[What you should do] Print, exactly and completely, the data that appears below.

[Stored data]
__________

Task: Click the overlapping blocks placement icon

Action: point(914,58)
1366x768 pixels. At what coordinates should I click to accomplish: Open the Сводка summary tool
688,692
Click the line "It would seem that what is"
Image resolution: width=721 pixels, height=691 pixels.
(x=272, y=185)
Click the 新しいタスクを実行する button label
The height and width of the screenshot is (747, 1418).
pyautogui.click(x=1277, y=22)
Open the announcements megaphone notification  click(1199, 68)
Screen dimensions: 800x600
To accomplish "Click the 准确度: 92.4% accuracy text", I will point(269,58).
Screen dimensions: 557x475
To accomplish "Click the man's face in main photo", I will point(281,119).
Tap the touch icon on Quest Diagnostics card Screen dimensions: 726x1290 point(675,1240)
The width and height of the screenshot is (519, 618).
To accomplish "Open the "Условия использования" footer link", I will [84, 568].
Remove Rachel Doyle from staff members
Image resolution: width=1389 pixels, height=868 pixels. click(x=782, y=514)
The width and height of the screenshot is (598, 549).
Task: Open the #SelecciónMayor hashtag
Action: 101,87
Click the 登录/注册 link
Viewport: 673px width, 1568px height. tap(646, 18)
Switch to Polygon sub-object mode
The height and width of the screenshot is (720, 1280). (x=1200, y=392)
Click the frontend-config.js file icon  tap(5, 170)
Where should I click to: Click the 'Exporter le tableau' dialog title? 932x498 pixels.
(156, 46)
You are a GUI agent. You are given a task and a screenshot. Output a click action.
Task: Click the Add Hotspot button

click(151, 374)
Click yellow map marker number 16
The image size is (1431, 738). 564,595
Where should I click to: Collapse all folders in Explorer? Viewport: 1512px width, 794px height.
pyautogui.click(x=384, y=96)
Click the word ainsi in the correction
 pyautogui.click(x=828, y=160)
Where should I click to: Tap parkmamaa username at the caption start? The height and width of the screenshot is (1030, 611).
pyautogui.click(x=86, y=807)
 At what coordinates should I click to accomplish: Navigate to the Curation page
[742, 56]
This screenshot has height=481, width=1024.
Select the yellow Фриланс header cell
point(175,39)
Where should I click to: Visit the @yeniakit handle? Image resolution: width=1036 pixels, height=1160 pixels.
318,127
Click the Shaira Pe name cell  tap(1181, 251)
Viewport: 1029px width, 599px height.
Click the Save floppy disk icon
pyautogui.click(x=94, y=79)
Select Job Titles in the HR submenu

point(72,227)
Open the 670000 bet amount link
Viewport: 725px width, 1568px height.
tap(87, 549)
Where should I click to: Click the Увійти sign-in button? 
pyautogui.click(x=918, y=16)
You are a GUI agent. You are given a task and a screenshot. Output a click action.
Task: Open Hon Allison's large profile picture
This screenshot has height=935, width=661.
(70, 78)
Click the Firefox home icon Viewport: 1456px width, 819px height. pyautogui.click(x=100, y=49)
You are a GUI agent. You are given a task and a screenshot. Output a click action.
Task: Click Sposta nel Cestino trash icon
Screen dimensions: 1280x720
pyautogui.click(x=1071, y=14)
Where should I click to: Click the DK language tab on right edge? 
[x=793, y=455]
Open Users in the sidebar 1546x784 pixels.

__________

[Written solution]
Task: Click the overlapping blocks placement icon

Action: point(914,58)
1366x768 pixels. At what coordinates should I click to accomplish: Open the Сводка summary tool
688,692
Click the line "It would seem that what is"
Image resolution: width=721 pixels, height=691 pixels.
(x=272, y=185)
Click the 新しいタスクを実行する button label
The height and width of the screenshot is (747, 1418).
pyautogui.click(x=1277, y=22)
Open the announcements megaphone notification  click(1199, 68)
Screen dimensions: 800x600
To accomplish "Click the 准确度: 92.4% accuracy text", I will point(269,58).
Screen dimensions: 557x475
To accomplish "Click the man's face in main photo", I will point(281,119).
Tap the touch icon on Quest Diagnostics card Screen dimensions: 726x1290 point(675,1240)
The width and height of the screenshot is (519, 618).
To accomplish "Open the "Условия использования" footer link", I will [84, 568].
Remove Rachel Doyle from staff members
Image resolution: width=1389 pixels, height=868 pixels. click(x=782, y=514)
The width and height of the screenshot is (598, 549).
Task: Open the #SelecciónMayor hashtag
Action: 101,87
Click the 登录/注册 link
Viewport: 673px width, 1568px height. tap(646, 18)
Switch to Polygon sub-object mode
The height and width of the screenshot is (720, 1280). (x=1200, y=392)
Click the frontend-config.js file icon  tap(5, 170)
Where should I click to: Click the 'Exporter le tableau' dialog title? 932x498 pixels.
(156, 46)
You are a GUI agent. You are given a task and a screenshot. Output a click action.
Task: Click the Add Hotspot button

click(151, 374)
Click yellow map marker number 16
The image size is (1431, 738). 564,595
Where should I click to: Collapse all folders in Explorer? Viewport: 1512px width, 794px height.
pyautogui.click(x=384, y=96)
Click the word ainsi in the correction
 pyautogui.click(x=828, y=160)
Where should I click to: Tap parkmamaa username at the caption start? The height and width of the screenshot is (1030, 611).
pyautogui.click(x=86, y=807)
 At what coordinates should I click to accomplish: Navigate to the Curation page
[742, 56]
This screenshot has height=481, width=1024.
Select the yellow Фриланс header cell
point(175,39)
Where should I click to: Visit the @yeniakit handle? Image resolution: width=1036 pixels, height=1160 pixels.
318,127
Click the Shaira Pe name cell  tap(1181, 251)
Viewport: 1029px width, 599px height.
Click the Save floppy disk icon
pyautogui.click(x=94, y=79)
Select Job Titles in the HR submenu

point(72,227)
Open the 670000 bet amount link
Viewport: 725px width, 1568px height.
tap(87, 549)
Where should I click to: Click the Увійти sign-in button? 
pyautogui.click(x=918, y=16)
You are a GUI agent. You are given a task and a screenshot. Output a click action.
Task: Open Hon Allison's large profile picture
This screenshot has height=935, width=661.
(70, 78)
Click the Firefox home icon Viewport: 1456px width, 819px height. pyautogui.click(x=100, y=49)
You are a GUI agent. You are given a task and a screenshot. Output a click action.
Task: Click Sposta nel Cestino trash icon
Screen dimensions: 1280x720
pyautogui.click(x=1071, y=14)
Where should I click to: Click the DK language tab on right edge? 
[x=793, y=455]
Open Users in the sidebar 1546x784 pixels.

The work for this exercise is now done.